I refuse to think Mark Zuckerberg

* bought it for north of USD10Bn

* made it free

* stopped all other monetization efforts (paid api gateways etc)

just to provide free messaging service to everyone.

I have two explanations:

* either he felt it was a threat to his future messenging monopoly

or

* (and this is already not a secret anymore) they wanted to feed the data into their already huge tracking and ad serving network.

Both of those are good enough reasons for me to leave as I care about healthy competition and my future privacy.

But maybe the biggest reason why is because they lied to me: they promised to be the service that provided a good messaging service in exchange for a modest fee. They were profitable and yet sold out.

Another possibility is that Zuckerberg's plans were destroyed (or at least delayed) by EU ruling[0], so he didn't get what actually expected.

0. https://www.theguardian.com/business/2017/may/18/facebook-fi...

?

You mean you agree he had an evil plan and it was thwarted?

"An evil plan" might be a bit of an exaggeration, but I think he might have expected more (read more private data or ad push) from WhatsApp users than he currently can get. Of course, that's just speculation, but as you've originally mentioned, it makes no business sense for Facebook to maintain a free messaging app with no strings attached.
> despite both Signal and WhatsApp having the same security features on paper.

Well, if you don't consider "being open source" a security feature...

Do you?

If you are going to audit something for its security features, you pretty much have to start with a disassembled binary, don't you?

Purely on the fundamentals, you could also start with the published source code, build it, and see whether the output matched the binary you're auditing.

In practice, that's unlikely to work, but it could work.

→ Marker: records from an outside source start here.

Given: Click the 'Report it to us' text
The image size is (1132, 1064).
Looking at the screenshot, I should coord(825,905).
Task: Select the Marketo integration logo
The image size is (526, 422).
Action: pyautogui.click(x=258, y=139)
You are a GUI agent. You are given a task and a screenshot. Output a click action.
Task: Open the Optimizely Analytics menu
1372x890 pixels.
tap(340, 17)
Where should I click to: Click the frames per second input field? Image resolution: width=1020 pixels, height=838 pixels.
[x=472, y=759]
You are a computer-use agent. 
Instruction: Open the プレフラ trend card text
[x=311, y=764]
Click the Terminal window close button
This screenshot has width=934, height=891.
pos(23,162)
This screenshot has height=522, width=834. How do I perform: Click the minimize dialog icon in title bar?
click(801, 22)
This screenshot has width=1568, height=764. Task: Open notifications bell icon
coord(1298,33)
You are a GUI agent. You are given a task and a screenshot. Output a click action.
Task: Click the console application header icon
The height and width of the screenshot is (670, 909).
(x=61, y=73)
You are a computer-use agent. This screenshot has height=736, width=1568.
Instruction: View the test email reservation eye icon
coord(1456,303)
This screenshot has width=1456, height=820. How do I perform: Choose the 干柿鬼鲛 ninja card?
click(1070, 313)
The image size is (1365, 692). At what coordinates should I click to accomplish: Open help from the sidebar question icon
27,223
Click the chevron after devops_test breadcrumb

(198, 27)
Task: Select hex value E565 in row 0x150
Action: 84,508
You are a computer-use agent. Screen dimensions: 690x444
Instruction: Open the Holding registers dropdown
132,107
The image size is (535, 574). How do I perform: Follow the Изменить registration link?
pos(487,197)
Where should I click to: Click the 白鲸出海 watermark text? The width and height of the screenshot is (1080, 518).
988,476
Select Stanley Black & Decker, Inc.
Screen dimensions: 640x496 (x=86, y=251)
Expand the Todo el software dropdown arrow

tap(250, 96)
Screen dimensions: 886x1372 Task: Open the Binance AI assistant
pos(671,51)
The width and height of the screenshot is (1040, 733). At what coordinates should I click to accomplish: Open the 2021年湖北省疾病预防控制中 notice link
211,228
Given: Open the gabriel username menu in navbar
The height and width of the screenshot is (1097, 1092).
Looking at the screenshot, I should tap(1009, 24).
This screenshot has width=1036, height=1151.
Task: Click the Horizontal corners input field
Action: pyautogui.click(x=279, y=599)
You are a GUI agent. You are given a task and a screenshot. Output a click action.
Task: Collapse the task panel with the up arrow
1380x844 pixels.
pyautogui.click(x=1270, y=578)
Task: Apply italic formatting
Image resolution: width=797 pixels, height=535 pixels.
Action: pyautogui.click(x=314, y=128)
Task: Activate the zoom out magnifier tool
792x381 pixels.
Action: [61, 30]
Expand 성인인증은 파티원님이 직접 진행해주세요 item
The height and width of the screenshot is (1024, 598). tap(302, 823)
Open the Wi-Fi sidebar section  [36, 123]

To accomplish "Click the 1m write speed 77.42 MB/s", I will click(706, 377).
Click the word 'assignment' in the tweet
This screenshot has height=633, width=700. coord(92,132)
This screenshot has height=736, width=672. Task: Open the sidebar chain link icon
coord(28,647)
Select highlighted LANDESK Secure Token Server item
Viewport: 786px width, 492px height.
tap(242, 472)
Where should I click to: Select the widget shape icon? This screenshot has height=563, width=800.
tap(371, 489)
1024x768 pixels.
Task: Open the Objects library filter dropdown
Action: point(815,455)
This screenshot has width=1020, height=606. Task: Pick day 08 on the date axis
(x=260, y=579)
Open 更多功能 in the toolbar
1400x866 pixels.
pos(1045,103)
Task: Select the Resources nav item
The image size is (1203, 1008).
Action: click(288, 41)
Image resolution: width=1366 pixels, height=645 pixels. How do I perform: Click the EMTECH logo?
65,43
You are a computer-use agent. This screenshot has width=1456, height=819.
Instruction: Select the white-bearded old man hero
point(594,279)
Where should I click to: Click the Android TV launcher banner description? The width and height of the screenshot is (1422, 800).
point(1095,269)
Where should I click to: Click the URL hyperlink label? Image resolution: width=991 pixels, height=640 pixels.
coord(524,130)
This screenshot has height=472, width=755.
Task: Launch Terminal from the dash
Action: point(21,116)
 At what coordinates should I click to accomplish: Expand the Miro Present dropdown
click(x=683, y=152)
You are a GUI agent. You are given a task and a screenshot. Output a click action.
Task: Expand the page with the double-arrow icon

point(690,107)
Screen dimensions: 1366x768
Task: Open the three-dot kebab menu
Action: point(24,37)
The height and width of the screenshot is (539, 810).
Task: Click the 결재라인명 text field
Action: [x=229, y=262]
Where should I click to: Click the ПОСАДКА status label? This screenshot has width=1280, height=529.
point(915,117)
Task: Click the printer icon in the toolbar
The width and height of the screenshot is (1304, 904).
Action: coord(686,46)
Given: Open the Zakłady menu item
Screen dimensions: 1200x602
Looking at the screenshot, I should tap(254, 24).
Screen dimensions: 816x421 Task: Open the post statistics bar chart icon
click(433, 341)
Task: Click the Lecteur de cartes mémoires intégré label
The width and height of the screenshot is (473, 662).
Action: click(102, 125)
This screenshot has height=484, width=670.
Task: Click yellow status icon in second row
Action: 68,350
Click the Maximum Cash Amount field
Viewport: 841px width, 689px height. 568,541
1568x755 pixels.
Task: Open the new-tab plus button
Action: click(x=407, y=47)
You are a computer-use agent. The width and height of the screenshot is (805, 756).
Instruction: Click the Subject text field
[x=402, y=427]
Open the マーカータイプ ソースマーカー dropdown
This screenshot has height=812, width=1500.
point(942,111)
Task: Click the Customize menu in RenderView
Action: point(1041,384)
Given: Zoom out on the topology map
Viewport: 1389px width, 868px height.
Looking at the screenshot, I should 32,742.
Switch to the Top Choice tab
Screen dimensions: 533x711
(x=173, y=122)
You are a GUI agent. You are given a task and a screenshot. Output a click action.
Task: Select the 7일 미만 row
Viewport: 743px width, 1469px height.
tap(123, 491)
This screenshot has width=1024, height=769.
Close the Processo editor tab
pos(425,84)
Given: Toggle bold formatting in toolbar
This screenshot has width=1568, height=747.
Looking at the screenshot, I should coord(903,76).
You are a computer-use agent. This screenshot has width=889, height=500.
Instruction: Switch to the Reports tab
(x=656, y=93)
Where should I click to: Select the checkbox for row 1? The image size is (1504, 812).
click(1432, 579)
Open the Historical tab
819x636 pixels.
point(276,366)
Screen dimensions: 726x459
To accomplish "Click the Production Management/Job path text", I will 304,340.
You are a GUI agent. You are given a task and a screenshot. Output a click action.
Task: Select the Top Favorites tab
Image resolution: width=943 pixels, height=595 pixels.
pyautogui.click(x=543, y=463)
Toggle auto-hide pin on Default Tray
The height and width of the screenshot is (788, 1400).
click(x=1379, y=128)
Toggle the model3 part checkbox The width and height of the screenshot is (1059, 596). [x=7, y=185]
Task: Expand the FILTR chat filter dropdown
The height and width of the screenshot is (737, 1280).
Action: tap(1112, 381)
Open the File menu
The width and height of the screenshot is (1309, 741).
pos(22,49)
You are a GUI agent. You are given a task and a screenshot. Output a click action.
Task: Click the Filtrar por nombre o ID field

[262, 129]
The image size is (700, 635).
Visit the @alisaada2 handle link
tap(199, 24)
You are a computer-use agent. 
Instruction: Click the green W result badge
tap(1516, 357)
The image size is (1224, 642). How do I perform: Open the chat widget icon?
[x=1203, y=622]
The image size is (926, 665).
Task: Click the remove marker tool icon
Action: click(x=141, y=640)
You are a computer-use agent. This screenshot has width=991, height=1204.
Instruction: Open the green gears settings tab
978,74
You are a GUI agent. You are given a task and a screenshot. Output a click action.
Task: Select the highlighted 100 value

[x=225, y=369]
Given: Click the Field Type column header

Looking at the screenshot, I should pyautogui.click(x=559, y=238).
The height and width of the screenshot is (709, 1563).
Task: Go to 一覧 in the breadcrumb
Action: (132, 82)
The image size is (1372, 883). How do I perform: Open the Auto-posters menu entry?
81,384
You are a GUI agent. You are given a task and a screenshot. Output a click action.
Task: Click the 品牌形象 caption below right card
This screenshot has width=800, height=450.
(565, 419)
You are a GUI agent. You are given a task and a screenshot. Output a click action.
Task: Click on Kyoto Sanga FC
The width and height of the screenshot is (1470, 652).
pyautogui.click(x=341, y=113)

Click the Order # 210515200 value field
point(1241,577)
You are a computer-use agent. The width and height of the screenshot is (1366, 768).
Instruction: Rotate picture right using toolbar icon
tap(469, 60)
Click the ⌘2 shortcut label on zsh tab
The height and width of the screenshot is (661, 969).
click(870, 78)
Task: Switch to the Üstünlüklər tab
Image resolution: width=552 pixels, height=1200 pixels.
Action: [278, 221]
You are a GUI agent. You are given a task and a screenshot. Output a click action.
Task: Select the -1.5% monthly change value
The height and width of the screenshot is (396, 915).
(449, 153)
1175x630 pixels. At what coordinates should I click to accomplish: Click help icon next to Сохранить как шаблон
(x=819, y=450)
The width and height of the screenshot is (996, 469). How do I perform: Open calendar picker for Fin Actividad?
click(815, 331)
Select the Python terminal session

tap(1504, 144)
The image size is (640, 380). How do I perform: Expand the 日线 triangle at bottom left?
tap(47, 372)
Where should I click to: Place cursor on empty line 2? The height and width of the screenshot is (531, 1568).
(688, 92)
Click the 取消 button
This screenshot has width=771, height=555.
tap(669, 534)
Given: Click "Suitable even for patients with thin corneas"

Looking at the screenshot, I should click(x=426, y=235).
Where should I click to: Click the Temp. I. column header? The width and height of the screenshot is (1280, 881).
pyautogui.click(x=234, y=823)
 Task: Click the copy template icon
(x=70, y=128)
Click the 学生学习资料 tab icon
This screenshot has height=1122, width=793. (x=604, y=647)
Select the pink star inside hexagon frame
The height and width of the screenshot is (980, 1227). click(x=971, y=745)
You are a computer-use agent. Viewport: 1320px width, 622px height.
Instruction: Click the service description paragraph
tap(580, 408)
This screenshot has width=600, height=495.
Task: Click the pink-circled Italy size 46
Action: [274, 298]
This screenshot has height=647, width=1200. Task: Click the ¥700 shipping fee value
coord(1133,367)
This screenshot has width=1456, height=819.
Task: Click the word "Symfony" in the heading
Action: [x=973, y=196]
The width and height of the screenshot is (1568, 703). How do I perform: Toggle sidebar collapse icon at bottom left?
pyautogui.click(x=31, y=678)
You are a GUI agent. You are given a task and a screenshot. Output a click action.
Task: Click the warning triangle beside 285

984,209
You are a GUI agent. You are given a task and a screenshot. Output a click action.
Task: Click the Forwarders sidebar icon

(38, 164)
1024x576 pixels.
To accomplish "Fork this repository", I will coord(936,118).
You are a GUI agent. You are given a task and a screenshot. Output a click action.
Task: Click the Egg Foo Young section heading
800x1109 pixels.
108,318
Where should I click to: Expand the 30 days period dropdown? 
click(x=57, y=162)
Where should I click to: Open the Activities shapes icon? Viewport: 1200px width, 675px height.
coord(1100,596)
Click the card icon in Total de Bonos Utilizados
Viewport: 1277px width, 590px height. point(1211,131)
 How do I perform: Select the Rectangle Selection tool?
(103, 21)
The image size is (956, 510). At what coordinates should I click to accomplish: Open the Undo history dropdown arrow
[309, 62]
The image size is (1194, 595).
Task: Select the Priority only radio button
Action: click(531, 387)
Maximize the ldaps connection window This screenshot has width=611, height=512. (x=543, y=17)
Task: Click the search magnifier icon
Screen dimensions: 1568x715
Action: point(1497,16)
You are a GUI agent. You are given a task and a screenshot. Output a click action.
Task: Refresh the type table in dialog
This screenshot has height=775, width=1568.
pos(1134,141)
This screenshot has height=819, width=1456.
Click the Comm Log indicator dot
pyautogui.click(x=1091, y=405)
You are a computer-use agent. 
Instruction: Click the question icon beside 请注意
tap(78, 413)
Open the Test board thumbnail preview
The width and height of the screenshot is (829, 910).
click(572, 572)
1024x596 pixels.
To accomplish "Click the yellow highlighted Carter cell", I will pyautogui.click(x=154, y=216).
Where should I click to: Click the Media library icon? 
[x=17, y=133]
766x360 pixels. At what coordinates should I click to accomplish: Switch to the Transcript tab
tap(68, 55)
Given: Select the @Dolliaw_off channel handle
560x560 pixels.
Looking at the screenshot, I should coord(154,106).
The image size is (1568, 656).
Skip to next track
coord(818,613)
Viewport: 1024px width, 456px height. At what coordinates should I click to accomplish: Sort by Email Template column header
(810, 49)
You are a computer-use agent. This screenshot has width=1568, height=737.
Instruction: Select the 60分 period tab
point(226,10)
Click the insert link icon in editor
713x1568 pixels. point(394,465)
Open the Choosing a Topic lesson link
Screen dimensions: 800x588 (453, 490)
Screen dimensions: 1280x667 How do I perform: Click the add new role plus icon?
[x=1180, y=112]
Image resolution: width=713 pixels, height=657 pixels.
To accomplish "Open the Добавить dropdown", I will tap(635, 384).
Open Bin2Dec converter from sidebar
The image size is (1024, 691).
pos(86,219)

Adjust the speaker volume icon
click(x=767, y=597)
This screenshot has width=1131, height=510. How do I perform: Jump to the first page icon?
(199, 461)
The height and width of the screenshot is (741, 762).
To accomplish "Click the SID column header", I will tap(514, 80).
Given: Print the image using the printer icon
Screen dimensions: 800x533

The problem isn't verifying that the source was used for some particular binary, the problem is that when you read source code, the names of functions and variables will impact your understanding of what they do. If you were to take the source code and remove all comments and randomize every symbol name, then you might be okay.
That's a problem, sure, but it doesn't suggest at all that "real security analysis" means starting with an obfuscated blob and reversing it. It suggests that you're better off doing both kinds of analysis. Variable names can lead your thoughts in certain directions and make it more difficult to see certain execution paths. Obfuscated blobs won't lead your thoughts much of anywhere they weren't already inclined to go -- but they make it much more difficult to see all execution paths.
Signal for Android does offer reproducible builds of the binary now. https://signal.org/blog/reproducible-android/
Not if it's open source and has reproducible builds...
Good luck not being influenced by comments (although they can be stripped) or by how things are named. I still think you are better off starting with a binary.
Which could still be done by compiling the source then disassembling it. You lose nothing by it being open source to begin with.